Recovery Lounge application: The value of a guided session is that the protocol can adjust in real time. Sessions are capped at four people and every client is talked through the science before entering the water. That means a woman in the late luteal phase who finds 12°C harder than usual can plunge for 1-3 minutes and get the same physiological outcome without forcing an exposure that the body is not primed to absorb.  Similarly, using the lower bench in the sauna for 10-15 minutes (instead of the upper bench for 15-20 minutes) will be recommended.


The optional red light therapy component, which ideally precedes contrast therapy, supports cellular energy activation before thermal stress — a sequencing rule that holds regardless of cycle phase.


The practical takeaway is a framework, not a rigid prescription. In the follicular phase, the body supports more — longer and hotter sauna rounds, more intense contrast, stronger cold stimulation. In the late luteal phase, the protocol that served you two weeks earlier may not serve you now. Shorter sauna rounds at a lower temperature, significantly shorter cold immersion, and fewer contrast cycles are not a sign of reduced commitment — they reflect accurate reading of where the body's thermal tolerance actually sits.
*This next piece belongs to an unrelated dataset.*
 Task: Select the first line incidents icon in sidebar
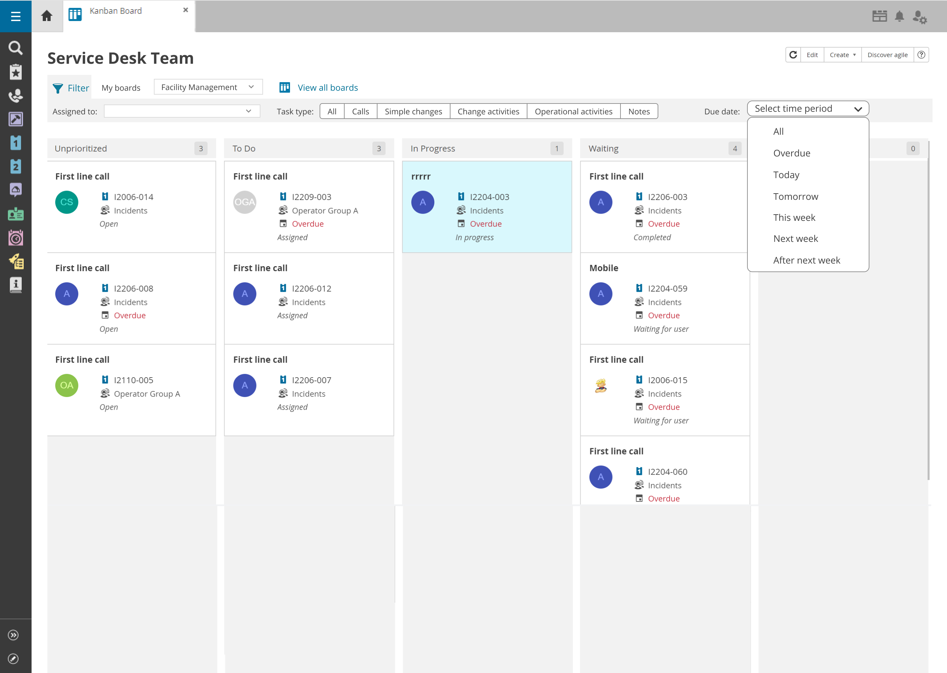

At Recovery Lounge, we are not about extremes.  Our traditional sauna sits at 90°C (or 80°C on the lower bench) and our cold plunge is set to 12°C.  The science tells us these temperatures give us the contrast therapy benefits we are seeking, without putting our bodies under unnecessary stress.


We encourage you to listen to your body and work with it, not against it.  Contrast therapy is not for those who want to be uncomfortable or set rigid goals, but for those wanting to build resilience slowly whilst feeling good.